Notre-Dame-des-Landes
Toujours
plus de la même chose, alors qu’il devient évident que l’humanité
subit un changement de paradigme. Depuis un siècle le produit
mondial a doublé assez régulièrement tous les vingt ans. Le denier
doublement a été possible grâce aux grands pays émergents,
Brésil, Russie, Inde, Chine et Afrique du Sud, qui ont réanimé les
vieilles nations industrielles en leur cédant des parts du plus gros
gâteau. Mais un nouveau doublement supposerait l’émergence de
deux nouveaux BRICA en même temps. Cette impossibilité signifie que
dorénavant toute croissance significative se fera au détriment
d’autrui, et que le produit planétaire va stagner. Ceux qui
promettent que la richesse de tous va augmenter comme avant se
trompent eux-mêmes, ou cherchent à tromper ceux qui les écoutent.
L’autre
changement concerne le dépérissement de l’écosystème planétaire
provoqué par la dissémination massive de produits de synthèse et
les émissions de gazes à effet de serre qui sont en train de
réchauffer les océans et de modifier le climat. Il s’agit ici
d’une accélération au lieu d’un ralentissement. Des effets
cumulatifs se manifestent. La fonte du permafrost et le dégel des
fonds de l’océan Arctique dégagent du méthane en quantités
difficilement mesurables, mais potentiellement énormes. Tandis que
le cocktail de pesticides, d’herbicides, de métaux lourds et
d’isotopes radioactifs déversé depuis la Seconde Guerre Mondiale
provoque des troubles physiologiques mortels chez un nombre croissant
d’espèces. Les deux aspects de ce changement pourraient aboutir à
la destruction d’une large partie des organismes vivants. Mais le
discours officiel assure que tout peut continuer comme avant, avec un
peu d’isolation thermique, un vague tri des déchets domestiques et
quelques éoliennes, et surtout sans cet horrible charbon. Il n’est
jamais question d’une catastrophe imminente qui ne concernera pas
seulement quelques iles du Pacifique. Est-ce de l’ignorance, de
l’aveuglement, la volonté de ne pas effrayer le vulgum pecus, ou
la certitude que les mieux munis s’en sortent toujours?
Vers
la fin des années ’60 un projet d’aéroport fut étudié pour
accueillir le tout nouveau Concorde. Mais un aéroport juste pour un
avion supersonique… et que feraient ses passagers au milieu d’une
lande au nord de Nantes? Le projet n’eut pas de suite, sauf le
maintien des appropriations de terres par le domaine public. Une
trentaine d’années plus tard, l’aéroport de Nantes-Atlantique
avait beaucoup augmenté son trafic, et ses environs s’étaient
urbanisés. Un nombre croissant d’administrés se plaignaient
d’être constamment survolés. Des promoteurs immobiliers ont
raisonné qu’un bout de piste pour avions rapportait moins qu’un
immeuble. Et un député-maire ambitieux a ressorti des cartons
l’ancien projet d’un nouvel aéroport à Notre-Dame-des-Landes.
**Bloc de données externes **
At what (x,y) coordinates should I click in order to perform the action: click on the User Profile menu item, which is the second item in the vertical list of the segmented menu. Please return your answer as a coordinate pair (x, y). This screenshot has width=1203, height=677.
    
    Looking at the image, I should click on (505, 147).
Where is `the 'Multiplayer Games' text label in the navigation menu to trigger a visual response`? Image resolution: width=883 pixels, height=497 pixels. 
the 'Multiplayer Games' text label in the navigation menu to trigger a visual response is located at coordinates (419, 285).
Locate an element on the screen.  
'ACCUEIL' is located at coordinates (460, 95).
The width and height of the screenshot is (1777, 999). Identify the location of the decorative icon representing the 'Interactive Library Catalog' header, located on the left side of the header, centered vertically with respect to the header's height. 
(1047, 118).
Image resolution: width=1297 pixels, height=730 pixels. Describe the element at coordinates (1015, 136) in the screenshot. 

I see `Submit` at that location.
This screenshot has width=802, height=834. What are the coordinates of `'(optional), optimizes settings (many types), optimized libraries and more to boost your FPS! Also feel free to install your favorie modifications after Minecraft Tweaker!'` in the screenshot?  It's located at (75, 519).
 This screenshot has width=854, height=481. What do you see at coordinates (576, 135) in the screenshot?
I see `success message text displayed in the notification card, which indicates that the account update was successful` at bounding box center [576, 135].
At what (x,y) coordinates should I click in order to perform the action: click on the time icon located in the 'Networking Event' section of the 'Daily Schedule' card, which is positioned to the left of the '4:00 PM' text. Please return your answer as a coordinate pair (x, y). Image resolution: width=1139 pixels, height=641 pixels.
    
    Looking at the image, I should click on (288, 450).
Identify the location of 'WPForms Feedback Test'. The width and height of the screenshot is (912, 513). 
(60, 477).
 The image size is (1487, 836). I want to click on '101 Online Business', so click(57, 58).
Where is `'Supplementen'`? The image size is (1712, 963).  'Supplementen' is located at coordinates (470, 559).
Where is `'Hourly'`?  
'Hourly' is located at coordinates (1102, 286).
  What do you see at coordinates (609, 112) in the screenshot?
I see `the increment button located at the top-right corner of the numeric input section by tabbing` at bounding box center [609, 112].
L’argument était que le nombre de voyageurs avait doublé, qu’il
doublerait encore et que l’infrastructure existante ne suffirait
plus. Sauf que passer d’un million de personnes qui partent de
Nantes et qui y reviennent, ou qui arrivent à Nantes et en
repartent, à deux millions, n’est pas la même chose que le
passage de deux à quatre. D’où viendront ces deux millions de
touristes et de vacanciers supplémentaires qui enfin se décideront
de monter et descendre d’avion à Nantes? Pour les promoteurs du
nouvel aéroport, cela semble aller de soi. Ce qui a doublé hier
doublera demain. Mais nous avons vu que la croissance mondiale ne
peut pas maintenir son rythme passé, et que la planète vacille déjà
sous l’effet des déjections actuelles. On ne peut qu’en conclure
que ceux qui nous gouvernent sont stupides, ou coupés de la réalité
par des entourages de béni-oui-oui, ou, plus probablement, tellement
imprégnés de libéralisme capitaliste, idéologiquement et
matériellement, qu’ils ne peuvent envisager, ni même concevoir
que tout cela est en bout de course. La transition n’aura pas lieu,
et l’effondrement de la finance et celui de l’écosystème ne laissent
planer que l’incertitude de leurs calendriers.